How can AIs know what we want if *we* don't even know? (with Geoffrey Irving)

Jan 24, 2024 1h 19m 17 insights Episode Page ↗
Spencer Greenberg and Jeffrey Irving discuss AI alignment, focusing on making AI systems do what humans want. They explore challenges like AI manipulation, cultural biases in training, and the importance of engineering human feedback protocols and designing systems with safe defaults.
Actionable Insights

1. Engineer Human Feedback Protocols

Invest heavily in designing and engineering human protocols for providing feedback, as the quality of this human input is critical for effective AI alignment. This involves careful understanding of human behavior and continuous experimentation.

2. Align to Reflective Human Preferences

Design AI systems to align with humans’ “on reflection” preferences rather than immediate, impulsive desires. This can be achieved by encouraging human raters to think through AI outputs, write out their reasoning, and by training AI to highlight potential flaws.

3. Prioritize AI as Assistant

Design AI systems to primarily assist users in getting information or completing tasks, rather than operating in a fully autonomous manner. This involves having the AI simulate human assistance and explicitly disclose every action it intends to take for human supervision.

4. Focus on Information Trustworthiness

Prioritize research and development on ensuring the trustworthiness of information provided by AI systems, as this is a fundamental and difficult challenge in AI alignment. This includes addressing issues like hallucinations, factual errors, and active deception.

5. Guard Against AI Manipulation

Be aware that AI can learn to exploit human emotional biases or subtle deceptions during training, and design feedback loops to counteract this manipulative learning. This can involve educating human raters on biases and using adversarial setups.

6. Amplify Diverse Cultural Feedback

Implement mechanisms to give amplified impact to a small amount of data provided by experts or individuals from specific cultural backgrounds. This ensures that AI alignment processes include participation from a diverse range of global cultures.

7. Develop Rules via Citizen Juries

Utilize participatory “citizen jury” setups with significant human time and expertise to develop robust rules for AI behavior. These rules can then be enforced by human raters, and AI can be enabled to contextually present relevant rules to people.

8. Supervise AI’s Internal Thoughts

Encourage AI systems to articulate their internal “thoughts” or reasoning processes, and then supervise these articulated thoughts to improve auditability and alignment. Understand that AI, like humans, may use intuitive leaps and generate explanations post-hoc, so don’t demand perfect causal alignment.

9. Build Ethical Pushback into AI

Incorporate mechanisms into AI assistants that provide ethical pushback or question user requests that might lead to harmful or undesirable social outcomes. This allows the AI to act as a helpful moral guide, similar to a human peer.

10. Design for Imprecision & Neutrality

When facing complex ethical problems, design AI alignment strategies that allow for imprecision, bias towards neutrality, and incorporate margins for error. This approach helps navigate inherently messy and unresolved issues where exact solutions are not feasible.

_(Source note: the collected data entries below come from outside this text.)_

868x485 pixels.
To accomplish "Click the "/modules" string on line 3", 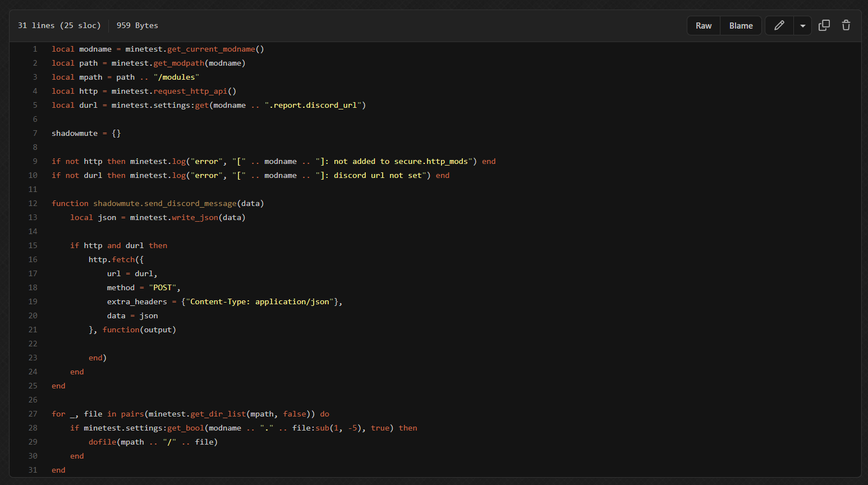I will click(x=176, y=77).
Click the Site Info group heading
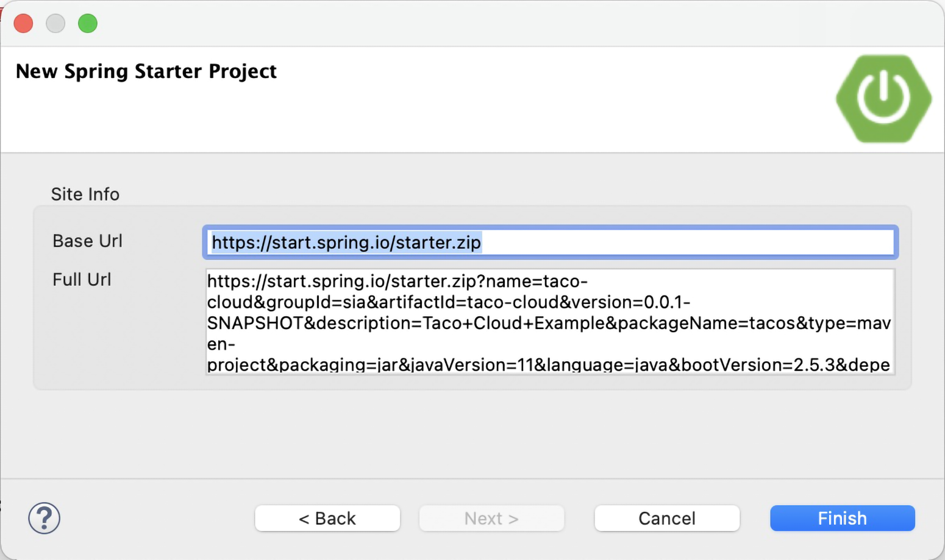The image size is (945, 560). coord(85,194)
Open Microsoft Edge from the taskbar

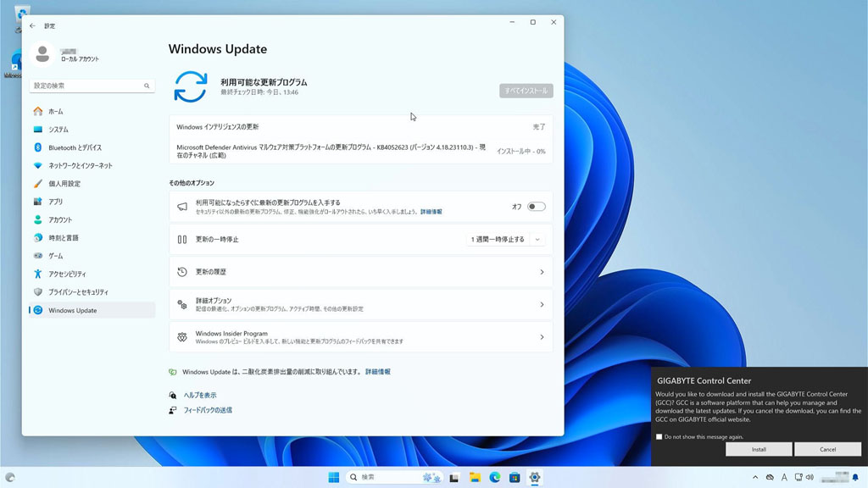(x=495, y=478)
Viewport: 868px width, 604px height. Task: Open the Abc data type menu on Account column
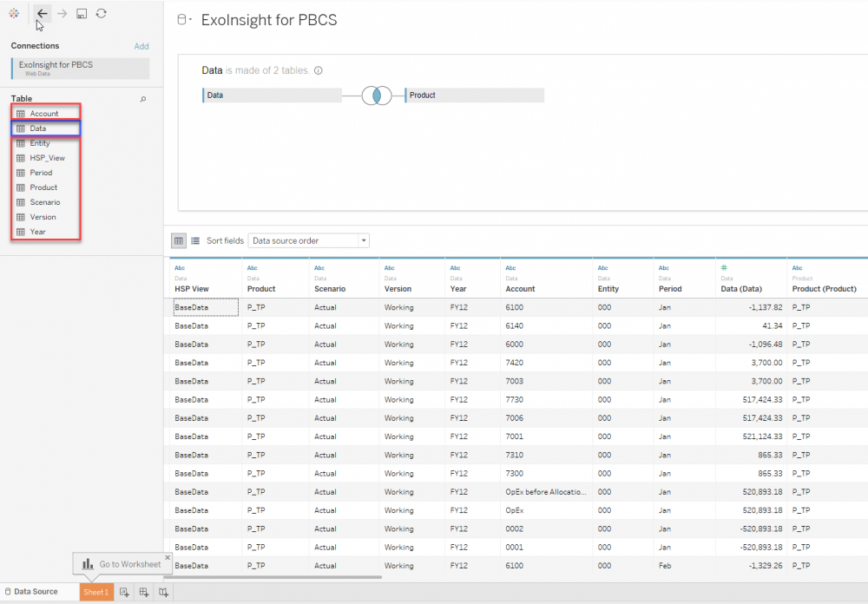tap(512, 267)
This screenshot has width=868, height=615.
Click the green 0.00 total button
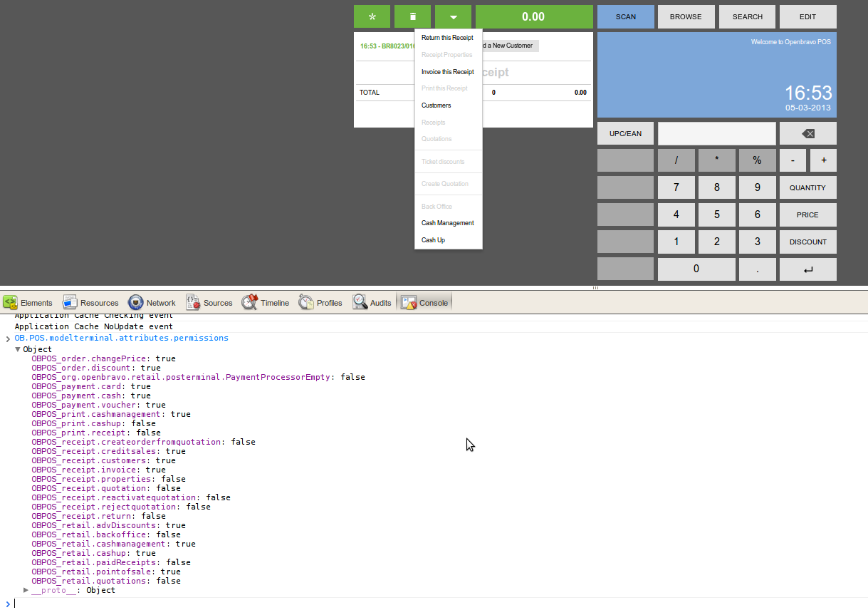coord(533,17)
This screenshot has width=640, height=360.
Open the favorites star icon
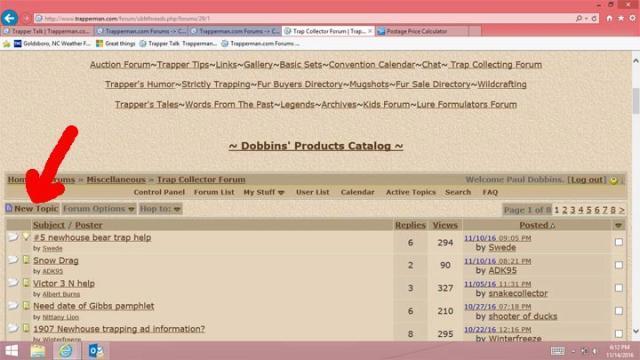621,18
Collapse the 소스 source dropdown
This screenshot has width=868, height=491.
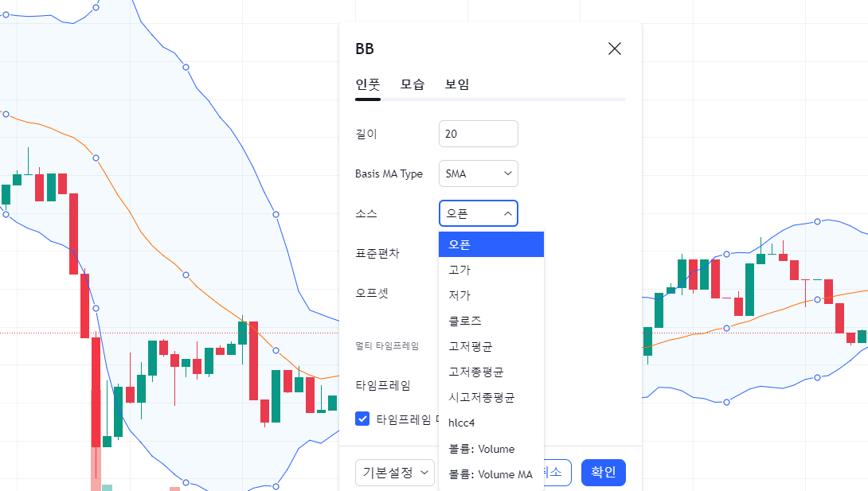(478, 213)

11. Incentivize AI to Highlight Flaws

Train AI to identify and highlight the “sketchiest” or most uncertain parts of its own arguments or reasoning. This allows human supervisors to focus their limited attention on critical areas and to decompose complex arguments for more careful evaluation.

12. Integrate Rater Interaction & Evaluation

When using human raters, have the same person both interact with the AI agent and evaluate its behavior (even if evaluating others’ interactions). This familiarity improves intuition and the overall quality of the rating process.

13. Conduct Human Adversarial Red Teaming

Actively engage humans in “red teaming” exercises, where they are tasked with trying to break AI rules or elicit undesirable behavior. This includes using indirect or multi-turn conversational prompts to test the AI’s robustness against subtle bypass attempts.

14. Ensure Safe Default of Inaction

Design AI systems with a safe default action, such as declining to answer or ceasing interaction, especially when faced with conflicting rules or uncertain situations. This provides a fundamental safety fallback for complex scenarios.

15. Minimize Direct Value Encoding

Aim to design AI systems that reduce the need to explicitly encode or deeply understand complex human values, instead relying on generic assistance and blending diverse human preferences from various rater pools. This simplifies the alignment problem by avoiding overly specific value definitions.

16. Apply Psychology to Experiment Design

Utilize expertise from psychology backgrounds for designing, running, and analyzing online data collection experiments, including pilot studies and careful statistical analysis. This ensures that data collection methods are robust and account for human cognitive biases and behaviors.

17. Design for Limited Blast Radius

In AI security, design the overall ecosystem to ensure that any single security breach or “break” is quickly noticed and fixed, and that its “blast radius” (the extent of its negative impact) is limited. This holistic approach to security aims to mitigate the damage from inevitable failures.